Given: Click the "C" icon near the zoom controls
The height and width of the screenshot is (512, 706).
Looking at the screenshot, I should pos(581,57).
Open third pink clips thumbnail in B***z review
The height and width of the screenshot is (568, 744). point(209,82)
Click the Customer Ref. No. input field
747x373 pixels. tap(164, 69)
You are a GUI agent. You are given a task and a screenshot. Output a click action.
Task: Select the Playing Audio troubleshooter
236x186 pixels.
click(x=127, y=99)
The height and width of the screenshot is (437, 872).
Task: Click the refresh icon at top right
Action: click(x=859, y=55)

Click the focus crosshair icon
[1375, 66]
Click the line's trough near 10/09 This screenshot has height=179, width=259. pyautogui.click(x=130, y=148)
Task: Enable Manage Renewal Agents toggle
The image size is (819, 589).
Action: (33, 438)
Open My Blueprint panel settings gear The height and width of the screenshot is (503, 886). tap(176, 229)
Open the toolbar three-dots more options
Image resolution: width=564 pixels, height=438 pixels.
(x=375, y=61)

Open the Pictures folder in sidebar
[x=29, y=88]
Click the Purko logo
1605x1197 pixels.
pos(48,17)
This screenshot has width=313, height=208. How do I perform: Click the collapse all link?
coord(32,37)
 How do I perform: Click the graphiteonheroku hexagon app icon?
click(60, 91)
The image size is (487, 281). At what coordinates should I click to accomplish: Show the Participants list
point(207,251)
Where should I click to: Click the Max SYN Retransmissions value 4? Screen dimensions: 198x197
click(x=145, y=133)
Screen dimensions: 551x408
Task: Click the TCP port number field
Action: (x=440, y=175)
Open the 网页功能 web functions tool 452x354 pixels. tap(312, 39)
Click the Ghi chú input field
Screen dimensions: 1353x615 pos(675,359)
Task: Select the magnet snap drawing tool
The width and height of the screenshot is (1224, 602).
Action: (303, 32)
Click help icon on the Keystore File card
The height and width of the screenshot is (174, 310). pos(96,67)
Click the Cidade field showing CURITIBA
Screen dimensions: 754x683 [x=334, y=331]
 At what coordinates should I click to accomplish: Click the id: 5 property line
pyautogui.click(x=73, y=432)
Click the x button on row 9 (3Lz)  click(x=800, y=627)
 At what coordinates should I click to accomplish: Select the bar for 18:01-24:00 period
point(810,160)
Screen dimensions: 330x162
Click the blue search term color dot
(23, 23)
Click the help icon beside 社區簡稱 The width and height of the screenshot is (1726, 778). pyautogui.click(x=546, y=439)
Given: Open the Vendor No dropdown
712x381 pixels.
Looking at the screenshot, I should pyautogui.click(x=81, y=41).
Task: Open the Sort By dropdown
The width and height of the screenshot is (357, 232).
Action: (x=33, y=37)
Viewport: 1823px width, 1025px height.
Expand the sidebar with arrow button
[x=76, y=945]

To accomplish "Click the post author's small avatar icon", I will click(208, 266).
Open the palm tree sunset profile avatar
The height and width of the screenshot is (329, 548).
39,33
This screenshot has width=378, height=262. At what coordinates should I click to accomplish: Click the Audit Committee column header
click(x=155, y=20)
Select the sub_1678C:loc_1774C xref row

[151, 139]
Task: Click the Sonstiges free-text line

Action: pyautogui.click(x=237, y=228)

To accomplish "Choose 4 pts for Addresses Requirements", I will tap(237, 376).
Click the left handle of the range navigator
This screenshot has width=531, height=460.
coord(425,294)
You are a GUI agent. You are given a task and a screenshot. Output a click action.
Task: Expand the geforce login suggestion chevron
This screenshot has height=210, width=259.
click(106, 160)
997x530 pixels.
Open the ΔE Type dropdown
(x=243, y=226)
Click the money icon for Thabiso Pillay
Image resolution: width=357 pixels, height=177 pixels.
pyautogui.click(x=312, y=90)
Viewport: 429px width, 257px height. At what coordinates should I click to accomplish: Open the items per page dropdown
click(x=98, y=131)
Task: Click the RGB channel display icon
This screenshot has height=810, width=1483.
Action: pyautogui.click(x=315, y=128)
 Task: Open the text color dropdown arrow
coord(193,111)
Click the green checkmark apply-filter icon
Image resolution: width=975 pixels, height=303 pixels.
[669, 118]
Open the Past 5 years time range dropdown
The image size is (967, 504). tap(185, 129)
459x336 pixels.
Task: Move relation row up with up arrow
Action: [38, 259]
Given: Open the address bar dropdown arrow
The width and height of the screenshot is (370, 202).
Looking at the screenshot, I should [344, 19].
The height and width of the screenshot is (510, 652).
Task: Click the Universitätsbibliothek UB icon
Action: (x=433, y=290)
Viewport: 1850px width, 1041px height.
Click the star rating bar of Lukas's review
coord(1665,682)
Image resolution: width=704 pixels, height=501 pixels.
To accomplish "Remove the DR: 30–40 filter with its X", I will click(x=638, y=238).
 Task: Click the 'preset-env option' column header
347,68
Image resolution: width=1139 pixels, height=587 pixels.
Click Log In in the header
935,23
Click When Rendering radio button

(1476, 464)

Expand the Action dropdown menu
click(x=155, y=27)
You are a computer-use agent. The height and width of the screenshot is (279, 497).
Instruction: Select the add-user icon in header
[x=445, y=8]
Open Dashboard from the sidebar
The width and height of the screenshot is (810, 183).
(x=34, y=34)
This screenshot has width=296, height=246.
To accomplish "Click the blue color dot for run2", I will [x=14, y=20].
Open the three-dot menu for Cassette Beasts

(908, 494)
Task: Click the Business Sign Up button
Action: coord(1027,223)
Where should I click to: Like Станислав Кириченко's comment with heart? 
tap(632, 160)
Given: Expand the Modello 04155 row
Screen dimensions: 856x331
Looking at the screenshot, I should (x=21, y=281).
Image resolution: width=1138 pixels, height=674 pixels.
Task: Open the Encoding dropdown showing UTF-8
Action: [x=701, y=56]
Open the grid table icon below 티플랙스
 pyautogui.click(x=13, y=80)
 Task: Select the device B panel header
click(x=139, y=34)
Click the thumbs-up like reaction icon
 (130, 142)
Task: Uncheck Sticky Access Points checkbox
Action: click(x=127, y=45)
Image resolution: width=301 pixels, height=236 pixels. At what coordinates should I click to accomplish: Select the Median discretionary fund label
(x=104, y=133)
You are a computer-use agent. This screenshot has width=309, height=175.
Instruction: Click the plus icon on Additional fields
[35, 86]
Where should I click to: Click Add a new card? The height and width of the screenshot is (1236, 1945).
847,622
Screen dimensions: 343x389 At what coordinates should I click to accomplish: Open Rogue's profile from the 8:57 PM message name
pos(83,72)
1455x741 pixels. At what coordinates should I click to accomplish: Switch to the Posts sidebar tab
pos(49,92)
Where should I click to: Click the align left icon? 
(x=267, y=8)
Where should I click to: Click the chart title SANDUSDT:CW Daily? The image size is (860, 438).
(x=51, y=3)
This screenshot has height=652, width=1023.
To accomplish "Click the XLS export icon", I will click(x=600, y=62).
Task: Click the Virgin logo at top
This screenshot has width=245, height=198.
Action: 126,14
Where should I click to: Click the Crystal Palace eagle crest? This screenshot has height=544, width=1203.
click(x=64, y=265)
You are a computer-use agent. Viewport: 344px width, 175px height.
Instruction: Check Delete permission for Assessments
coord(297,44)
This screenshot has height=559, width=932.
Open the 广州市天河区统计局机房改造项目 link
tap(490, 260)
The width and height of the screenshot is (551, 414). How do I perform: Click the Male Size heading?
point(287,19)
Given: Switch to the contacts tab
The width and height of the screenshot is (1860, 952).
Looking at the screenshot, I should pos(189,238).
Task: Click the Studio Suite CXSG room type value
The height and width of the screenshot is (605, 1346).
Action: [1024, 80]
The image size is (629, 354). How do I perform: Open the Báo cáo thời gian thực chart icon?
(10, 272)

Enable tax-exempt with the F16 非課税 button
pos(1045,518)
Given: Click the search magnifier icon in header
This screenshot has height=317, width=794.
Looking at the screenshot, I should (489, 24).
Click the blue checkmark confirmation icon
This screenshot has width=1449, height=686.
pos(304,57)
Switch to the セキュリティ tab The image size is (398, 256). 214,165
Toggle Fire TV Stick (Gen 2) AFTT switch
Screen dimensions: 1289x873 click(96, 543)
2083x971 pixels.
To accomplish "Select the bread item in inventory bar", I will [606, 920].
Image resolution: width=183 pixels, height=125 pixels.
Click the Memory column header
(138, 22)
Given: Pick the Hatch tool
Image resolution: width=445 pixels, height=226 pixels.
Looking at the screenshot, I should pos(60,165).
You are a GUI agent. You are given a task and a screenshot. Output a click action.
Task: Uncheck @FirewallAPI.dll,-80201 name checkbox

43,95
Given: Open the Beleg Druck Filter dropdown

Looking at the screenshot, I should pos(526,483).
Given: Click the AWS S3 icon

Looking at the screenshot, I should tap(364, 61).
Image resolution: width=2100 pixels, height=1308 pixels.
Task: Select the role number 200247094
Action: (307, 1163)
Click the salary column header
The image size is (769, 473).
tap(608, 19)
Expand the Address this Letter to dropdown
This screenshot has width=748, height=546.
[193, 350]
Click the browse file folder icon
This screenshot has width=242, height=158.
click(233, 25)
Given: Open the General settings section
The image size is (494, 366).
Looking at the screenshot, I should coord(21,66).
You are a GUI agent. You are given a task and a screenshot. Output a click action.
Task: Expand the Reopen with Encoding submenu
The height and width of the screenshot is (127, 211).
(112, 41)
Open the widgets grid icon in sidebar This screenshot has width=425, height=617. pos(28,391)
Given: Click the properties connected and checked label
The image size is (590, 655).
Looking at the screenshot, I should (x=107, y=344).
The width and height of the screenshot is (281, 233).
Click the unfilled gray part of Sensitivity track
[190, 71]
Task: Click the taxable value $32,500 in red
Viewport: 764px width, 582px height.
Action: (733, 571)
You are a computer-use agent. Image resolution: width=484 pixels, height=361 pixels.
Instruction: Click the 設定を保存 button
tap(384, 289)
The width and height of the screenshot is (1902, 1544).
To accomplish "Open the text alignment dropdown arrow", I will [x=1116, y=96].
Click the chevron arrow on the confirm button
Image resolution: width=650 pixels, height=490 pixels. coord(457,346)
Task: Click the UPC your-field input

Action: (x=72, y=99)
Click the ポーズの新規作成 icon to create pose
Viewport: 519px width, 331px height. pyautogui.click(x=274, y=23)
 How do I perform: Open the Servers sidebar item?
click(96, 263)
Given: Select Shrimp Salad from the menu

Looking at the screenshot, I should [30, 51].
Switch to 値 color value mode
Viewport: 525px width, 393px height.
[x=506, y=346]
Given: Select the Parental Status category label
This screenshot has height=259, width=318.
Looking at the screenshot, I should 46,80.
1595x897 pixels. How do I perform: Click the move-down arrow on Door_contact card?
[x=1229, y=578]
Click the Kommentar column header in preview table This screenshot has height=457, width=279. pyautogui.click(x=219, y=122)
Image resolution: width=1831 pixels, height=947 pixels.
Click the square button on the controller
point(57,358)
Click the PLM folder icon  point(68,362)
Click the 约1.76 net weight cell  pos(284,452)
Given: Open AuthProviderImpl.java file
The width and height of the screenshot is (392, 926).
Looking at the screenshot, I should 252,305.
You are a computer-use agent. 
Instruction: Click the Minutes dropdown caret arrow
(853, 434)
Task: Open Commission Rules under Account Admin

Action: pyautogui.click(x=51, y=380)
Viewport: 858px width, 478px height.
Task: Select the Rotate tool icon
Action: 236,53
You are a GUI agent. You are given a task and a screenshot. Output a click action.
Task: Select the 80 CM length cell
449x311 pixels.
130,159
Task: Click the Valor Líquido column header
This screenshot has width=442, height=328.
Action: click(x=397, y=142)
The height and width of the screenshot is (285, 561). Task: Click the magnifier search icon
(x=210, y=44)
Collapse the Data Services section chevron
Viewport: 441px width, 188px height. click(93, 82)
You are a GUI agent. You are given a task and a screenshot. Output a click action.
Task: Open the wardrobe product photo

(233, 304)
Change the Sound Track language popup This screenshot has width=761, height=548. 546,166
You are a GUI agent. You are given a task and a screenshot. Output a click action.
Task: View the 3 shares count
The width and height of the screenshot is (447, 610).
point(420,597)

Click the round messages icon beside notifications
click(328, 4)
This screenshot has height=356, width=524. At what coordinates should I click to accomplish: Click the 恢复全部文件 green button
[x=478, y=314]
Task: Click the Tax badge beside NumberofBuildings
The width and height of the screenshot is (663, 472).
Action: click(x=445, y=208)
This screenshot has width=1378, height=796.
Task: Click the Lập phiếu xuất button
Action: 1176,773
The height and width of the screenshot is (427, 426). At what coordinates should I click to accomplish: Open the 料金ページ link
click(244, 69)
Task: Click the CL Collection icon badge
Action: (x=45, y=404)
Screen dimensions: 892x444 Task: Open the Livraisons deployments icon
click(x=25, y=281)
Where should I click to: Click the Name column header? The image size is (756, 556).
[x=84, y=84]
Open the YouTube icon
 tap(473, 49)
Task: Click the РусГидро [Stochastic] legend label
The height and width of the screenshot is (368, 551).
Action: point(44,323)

Work order
Copy out only the lines of the records above from the one with "Given: Open AuthProviderImpl.java file" through the one with "Change the Sound", exactly as they stand, both included.

The answer
Given: Open AuthProviderImpl.java file
The width and height of the screenshot is (392, 926).
Looking at the screenshot, I should 252,305.
You are a computer-use agent. 
Instruction: Click the Minutes dropdown caret arrow
(853, 434)
Task: Open Commission Rules under Account Admin

Action: pyautogui.click(x=51, y=380)
Viewport: 858px width, 478px height.
Task: Select the Rotate tool icon
Action: 236,53
You are a GUI agent. You are given a task and a screenshot. Output a click action.
Task: Select the 80 CM length cell
449x311 pixels.
130,159
Task: Click the Valor Líquido column header
This screenshot has width=442, height=328.
Action: click(x=397, y=142)
The height and width of the screenshot is (285, 561). Task: Click the magnifier search icon
(x=210, y=44)
Collapse the Data Services section chevron
Viewport: 441px width, 188px height. click(93, 82)
You are a GUI agent. You are given a task and a screenshot. Output a click action.
Task: Open the wardrobe product photo

(233, 304)
Change the Sound Track language popup This screenshot has width=761, height=548. 546,166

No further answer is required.